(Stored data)

= Beginning of Section =

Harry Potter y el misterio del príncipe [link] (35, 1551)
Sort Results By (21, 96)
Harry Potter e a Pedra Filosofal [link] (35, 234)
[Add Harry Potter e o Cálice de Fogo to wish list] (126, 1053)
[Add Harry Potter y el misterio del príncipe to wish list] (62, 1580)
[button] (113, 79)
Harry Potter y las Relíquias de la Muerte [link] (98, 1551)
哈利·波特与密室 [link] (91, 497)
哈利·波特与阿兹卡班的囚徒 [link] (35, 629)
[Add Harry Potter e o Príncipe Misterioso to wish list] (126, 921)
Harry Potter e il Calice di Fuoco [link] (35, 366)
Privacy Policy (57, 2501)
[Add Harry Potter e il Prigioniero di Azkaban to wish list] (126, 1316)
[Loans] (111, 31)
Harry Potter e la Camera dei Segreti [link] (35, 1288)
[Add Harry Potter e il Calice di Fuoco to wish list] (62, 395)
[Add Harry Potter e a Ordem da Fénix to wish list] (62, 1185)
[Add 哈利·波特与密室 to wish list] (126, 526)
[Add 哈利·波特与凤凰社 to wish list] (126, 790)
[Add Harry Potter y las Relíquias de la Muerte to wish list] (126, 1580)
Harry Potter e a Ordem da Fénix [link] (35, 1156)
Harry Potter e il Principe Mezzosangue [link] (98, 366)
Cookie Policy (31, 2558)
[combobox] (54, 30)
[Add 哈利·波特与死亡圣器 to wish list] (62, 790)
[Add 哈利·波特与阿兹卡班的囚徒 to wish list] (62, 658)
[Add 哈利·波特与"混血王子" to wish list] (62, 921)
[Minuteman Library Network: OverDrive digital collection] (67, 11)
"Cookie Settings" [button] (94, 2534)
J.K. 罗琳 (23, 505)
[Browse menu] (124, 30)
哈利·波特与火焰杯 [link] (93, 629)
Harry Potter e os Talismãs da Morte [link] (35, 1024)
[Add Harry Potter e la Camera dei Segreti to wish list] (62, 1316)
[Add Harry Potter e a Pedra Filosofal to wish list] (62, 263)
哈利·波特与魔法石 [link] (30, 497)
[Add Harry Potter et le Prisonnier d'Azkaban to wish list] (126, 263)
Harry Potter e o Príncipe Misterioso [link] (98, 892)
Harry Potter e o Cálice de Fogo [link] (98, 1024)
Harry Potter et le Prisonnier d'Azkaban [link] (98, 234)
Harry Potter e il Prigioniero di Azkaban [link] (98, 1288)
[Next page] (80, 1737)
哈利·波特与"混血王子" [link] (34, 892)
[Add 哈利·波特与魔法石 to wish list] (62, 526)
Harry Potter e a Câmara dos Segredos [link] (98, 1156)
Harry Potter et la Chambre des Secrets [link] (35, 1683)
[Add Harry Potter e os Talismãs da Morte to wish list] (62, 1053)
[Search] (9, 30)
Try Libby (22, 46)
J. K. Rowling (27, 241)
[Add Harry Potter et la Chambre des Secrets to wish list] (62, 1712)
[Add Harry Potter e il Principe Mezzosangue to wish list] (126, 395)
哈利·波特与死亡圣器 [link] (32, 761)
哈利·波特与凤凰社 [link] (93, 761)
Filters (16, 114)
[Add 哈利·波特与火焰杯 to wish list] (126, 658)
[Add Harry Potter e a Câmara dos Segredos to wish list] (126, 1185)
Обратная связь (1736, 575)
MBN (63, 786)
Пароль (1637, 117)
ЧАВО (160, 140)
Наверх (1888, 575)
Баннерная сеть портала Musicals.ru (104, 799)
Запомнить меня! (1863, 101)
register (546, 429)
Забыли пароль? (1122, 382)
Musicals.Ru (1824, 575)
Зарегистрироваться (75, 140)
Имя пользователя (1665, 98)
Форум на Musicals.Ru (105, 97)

= End of Section =

> WORK TO BE COMPLETED
Please report all lines in the entries where "波特与阿兹卡班的囚徒" appears.

> THE COMPLETED TASK
哈利·波特与阿兹卡班的囚徒 [link] (35, 629)
[Add 哈利·波特与阿兹卡班的囚徒 to wish list] (62, 658)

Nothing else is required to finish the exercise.